Perhaps. But if you visit Margolis in his office, which is decorated with such talismans as a green plastic Incredible Hulk figurine and a Stephen Colbert bobble-head doll, you will notice that he frequently laughs at the ideas and scripts his co-workers come up with. And if you follow him to a quick script meeting with writers, you might hear Margolis say something like this: “I wonder if rather than the joke about Osama bin Laden’s penis, it might be an upper-body-strength thing?”
“Jim has an uncanny story sense and the ability to make any piece better and funnier,” says John Oliver, another of The Daily Show’s correspondents. “A year ago, while shooting a piece on Civil War reenactments, I broke my nose. When he learned of the accident, Jim gave explicit instructions to keep shooting at all costs. It is this willingness to put others’ safety and well being in jeopardy in the name of comedy that makes me hope that this story you are writing is in fact a punishing expose.”
None of this fully resolves the paradox of a show that looks like news, but isn’t, and sounds like comedy, but often provides incisive commentary about world affairs and the wayward media.
The Daily Show has its own research department. There are leaning stacks of newspapers all over the office, and a neatly kept library of magazines and books near the kitchen.
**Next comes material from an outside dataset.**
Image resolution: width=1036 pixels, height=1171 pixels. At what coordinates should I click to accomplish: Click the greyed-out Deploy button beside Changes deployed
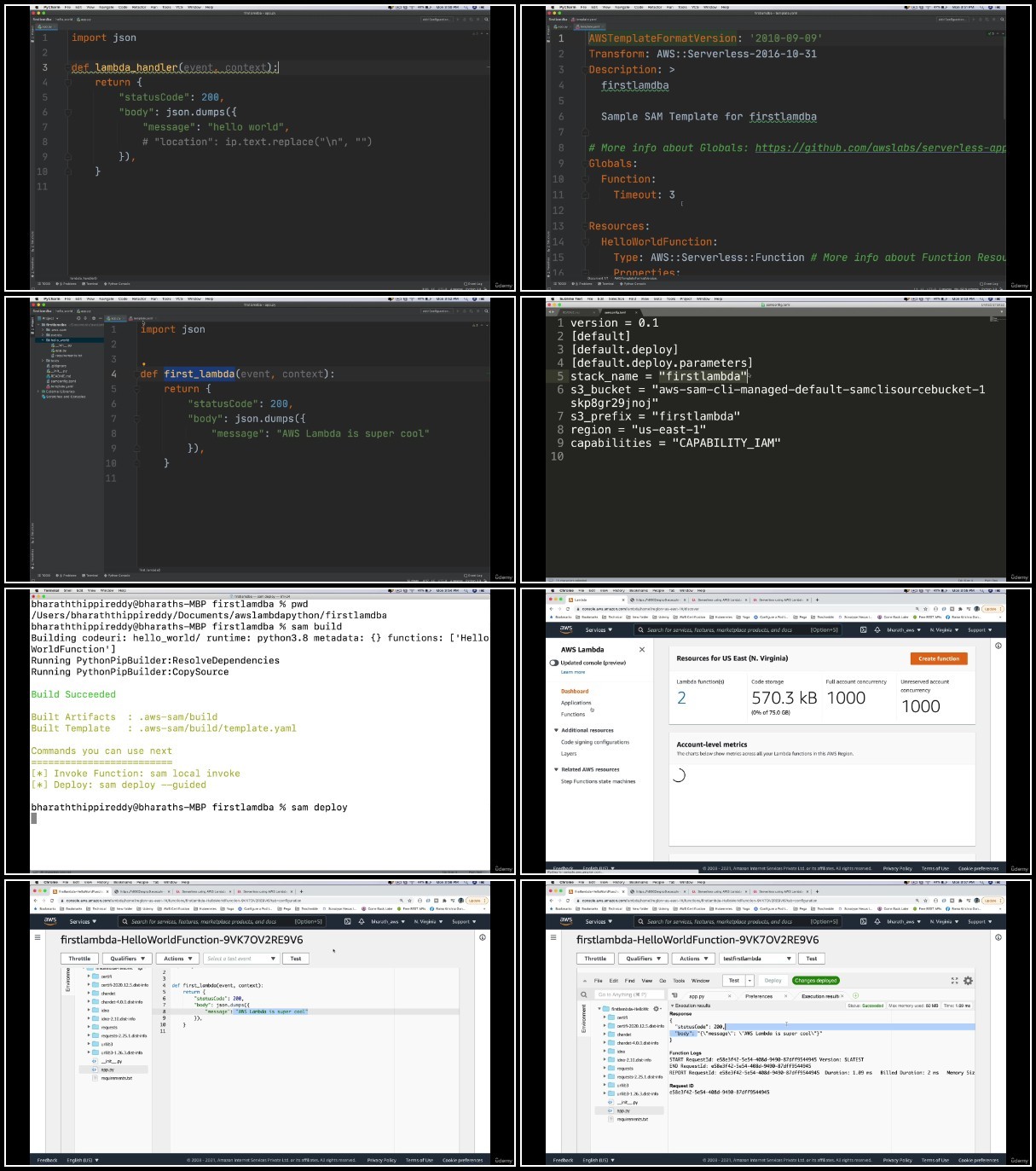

And it’s not just the researchers who constantly read and watch the news in an effort to keep up with the week’s most important (and most inane) stories.
“Everyone here is basically that kind of person,” Margolis says, meaning the kind that reads voraciously, cares about current events, and generally adheres to the Jeffersonian ideal of the literate electorate. “But we’re doing this because it’s satire.”
Certainly many of the segments that Margolis has worked on are sublimely silly. Take, for example, his investigation of gay penguins at the Central Park Zoo or Stephen Colbert’s pas de deux with a pizza deliveryman, performed in the middle of an interview with a Republican adult film star. The pizza sketch, made in 2005, has little if any journalistic value, yet it’s a favorite of the now-veteran comedy producer. “The Daily Show allowed me to go from working in the news to skewering it, which is a lot more fun,” Margolis says.
But then there’s Rob Riggle’s recent trip to Iraq. Riggle, a former Marine Reservist who served in Kosovo and Afghanistan, is now a Daily Showcorrespondent. In August, he flew into Iraq and filed reports from various locations there, interviewing soldiers and constructing a scathingly funny indictment of the rhetoric used by politicians to spin the reality on the ground.
“I think it’s amazing,” Margolis says of Riggle’s trip. “They were working with incredible restrictions and what they got was really funny and hopefully poignant.”
Hoping for poignancy within comedy may be the mark of a true satirist, as opposed to a simple clown. Not that the two are mutually exclusive. Get yourself a purple wristband and visit the offices of The Daily Show, and you’ll see.
Brian Schwartz is a freelance writer and writing teacher living in Brooklyn who publishes in newspapers and journals and previously wrote an article about Brooklyn Industries for Wesleyan magazine.